Amnesty today rejected assertions by Ms Rice today that transferring detainees from without legal process was permissible under international law.

"Flying detainees to countries where they may face torture or other ill-treatment is a direct and outright breach on international law with or without so called "diplomatic assurances".

"These assurances are meaningless. Countries known for systematic torture, regularly deny the existence of such practices," said Claudio Cordone, Amnesty International's senior director of regional programmes.

Amnesty said it obtained US Federal Aviation Administration flight records showing six CIA-chartered planes landed 50 times in Shannon and took off 35 times. Amnesty said the disparity suggests some flights were kept secret.
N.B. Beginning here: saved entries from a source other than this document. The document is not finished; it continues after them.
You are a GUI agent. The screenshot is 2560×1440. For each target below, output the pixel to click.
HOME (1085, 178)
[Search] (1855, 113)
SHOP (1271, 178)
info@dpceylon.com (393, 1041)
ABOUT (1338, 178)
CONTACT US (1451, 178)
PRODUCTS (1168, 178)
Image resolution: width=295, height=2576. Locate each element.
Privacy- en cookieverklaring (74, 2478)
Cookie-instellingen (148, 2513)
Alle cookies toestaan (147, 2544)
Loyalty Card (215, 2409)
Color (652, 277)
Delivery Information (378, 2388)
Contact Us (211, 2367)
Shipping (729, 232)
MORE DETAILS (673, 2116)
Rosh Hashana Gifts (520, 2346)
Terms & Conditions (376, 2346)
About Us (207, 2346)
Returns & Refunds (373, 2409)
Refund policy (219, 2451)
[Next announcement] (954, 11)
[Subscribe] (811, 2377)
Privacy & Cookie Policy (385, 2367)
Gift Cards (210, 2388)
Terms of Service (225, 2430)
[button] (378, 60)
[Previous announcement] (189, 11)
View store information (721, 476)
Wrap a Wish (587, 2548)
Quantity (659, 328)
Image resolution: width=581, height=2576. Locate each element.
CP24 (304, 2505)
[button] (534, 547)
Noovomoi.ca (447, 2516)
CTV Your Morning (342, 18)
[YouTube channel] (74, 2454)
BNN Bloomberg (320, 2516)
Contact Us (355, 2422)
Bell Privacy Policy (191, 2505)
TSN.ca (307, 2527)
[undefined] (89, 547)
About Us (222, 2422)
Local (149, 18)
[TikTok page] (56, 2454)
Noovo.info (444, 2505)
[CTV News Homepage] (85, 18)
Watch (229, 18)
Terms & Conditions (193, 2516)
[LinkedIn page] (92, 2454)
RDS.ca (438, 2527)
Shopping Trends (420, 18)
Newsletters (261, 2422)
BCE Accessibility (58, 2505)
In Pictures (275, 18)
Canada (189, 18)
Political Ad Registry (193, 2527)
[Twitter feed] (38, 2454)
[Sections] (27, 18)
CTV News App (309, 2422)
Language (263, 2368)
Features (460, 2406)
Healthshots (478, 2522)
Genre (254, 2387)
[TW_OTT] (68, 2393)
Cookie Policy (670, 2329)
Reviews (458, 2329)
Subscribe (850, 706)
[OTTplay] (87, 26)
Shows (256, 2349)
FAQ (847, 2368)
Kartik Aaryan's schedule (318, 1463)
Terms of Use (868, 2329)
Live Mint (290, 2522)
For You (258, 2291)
It also said none of the planes were military transport craft. The CIA is suspected of using shell companies to operate planes carrying terror suspects in a bid to hide its activities.

A Gulfstream jet IV, call sign N85VM (later re-registered N227SV) transported a man kidnapped in Italy to Egypt from Germany and then flew to Shannon. The plane's flight log also shows visits to Afghanistan, Morocco, Dubai, Jordan, Italy, Japan, Switzerland, Azerbaijan and the Czech Republic, Amnesty says.

The organisation said it was publishing its information in response to a challenge form from Mr Ahern last Thursday to produce evidence.

It said that international law requires all states refrain from assisting in human rights abuses and called on European countries to investigate allegations that their territory has been used to assist CIA-chartered flights secretly transporting detainees to countries where their rights may be abused.